To do –
Only the lines below between the ones containing "Open the Part No. Index tree item" and "Task: Click the orange", inclusive, are to be reproduced, each exactly as it stands.

——

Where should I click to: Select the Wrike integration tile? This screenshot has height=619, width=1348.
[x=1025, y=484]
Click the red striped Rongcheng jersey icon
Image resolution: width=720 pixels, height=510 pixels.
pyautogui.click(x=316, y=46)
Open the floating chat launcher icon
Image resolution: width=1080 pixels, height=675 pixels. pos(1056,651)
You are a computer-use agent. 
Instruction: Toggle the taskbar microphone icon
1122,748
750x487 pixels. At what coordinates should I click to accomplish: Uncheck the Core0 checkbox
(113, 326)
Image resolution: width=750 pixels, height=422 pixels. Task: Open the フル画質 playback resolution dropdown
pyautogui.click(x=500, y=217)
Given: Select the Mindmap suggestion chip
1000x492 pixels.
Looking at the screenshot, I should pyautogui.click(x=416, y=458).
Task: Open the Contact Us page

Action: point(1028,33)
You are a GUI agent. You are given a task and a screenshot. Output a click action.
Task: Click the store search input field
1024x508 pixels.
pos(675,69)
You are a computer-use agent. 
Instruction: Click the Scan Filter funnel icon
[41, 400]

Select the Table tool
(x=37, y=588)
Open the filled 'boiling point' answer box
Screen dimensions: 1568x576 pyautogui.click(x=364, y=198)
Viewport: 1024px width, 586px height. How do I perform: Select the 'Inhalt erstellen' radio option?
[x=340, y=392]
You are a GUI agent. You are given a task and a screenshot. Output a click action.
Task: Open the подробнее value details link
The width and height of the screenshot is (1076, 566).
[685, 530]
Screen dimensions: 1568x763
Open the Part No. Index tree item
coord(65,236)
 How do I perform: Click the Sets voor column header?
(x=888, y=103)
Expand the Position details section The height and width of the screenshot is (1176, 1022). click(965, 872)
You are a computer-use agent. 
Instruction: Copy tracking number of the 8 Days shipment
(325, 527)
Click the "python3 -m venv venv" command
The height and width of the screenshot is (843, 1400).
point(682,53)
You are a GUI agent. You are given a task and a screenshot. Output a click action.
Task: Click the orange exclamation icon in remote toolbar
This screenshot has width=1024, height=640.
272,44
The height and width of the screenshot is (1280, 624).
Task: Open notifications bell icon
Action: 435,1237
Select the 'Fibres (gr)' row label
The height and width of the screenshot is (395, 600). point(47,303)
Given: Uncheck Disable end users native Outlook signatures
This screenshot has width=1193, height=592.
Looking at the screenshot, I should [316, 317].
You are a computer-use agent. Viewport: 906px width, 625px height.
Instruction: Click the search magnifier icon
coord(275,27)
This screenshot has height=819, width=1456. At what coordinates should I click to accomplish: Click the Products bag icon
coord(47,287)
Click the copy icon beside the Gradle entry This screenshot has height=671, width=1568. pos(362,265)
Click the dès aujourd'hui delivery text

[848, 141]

——

Expected answer –
Open the Part No. Index tree item
coord(65,236)
 How do I perform: Click the Sets voor column header?
(x=888, y=103)
Expand the Position details section The height and width of the screenshot is (1176, 1022). click(965, 872)
You are a computer-use agent. 
Instruction: Copy tracking number of the 8 Days shipment
(325, 527)
Click the "python3 -m venv venv" command
The height and width of the screenshot is (843, 1400).
point(682,53)
You are a GUI agent. You are given a task and a screenshot. Output a click action.
Task: Click the orange exclamation icon in remote toolbar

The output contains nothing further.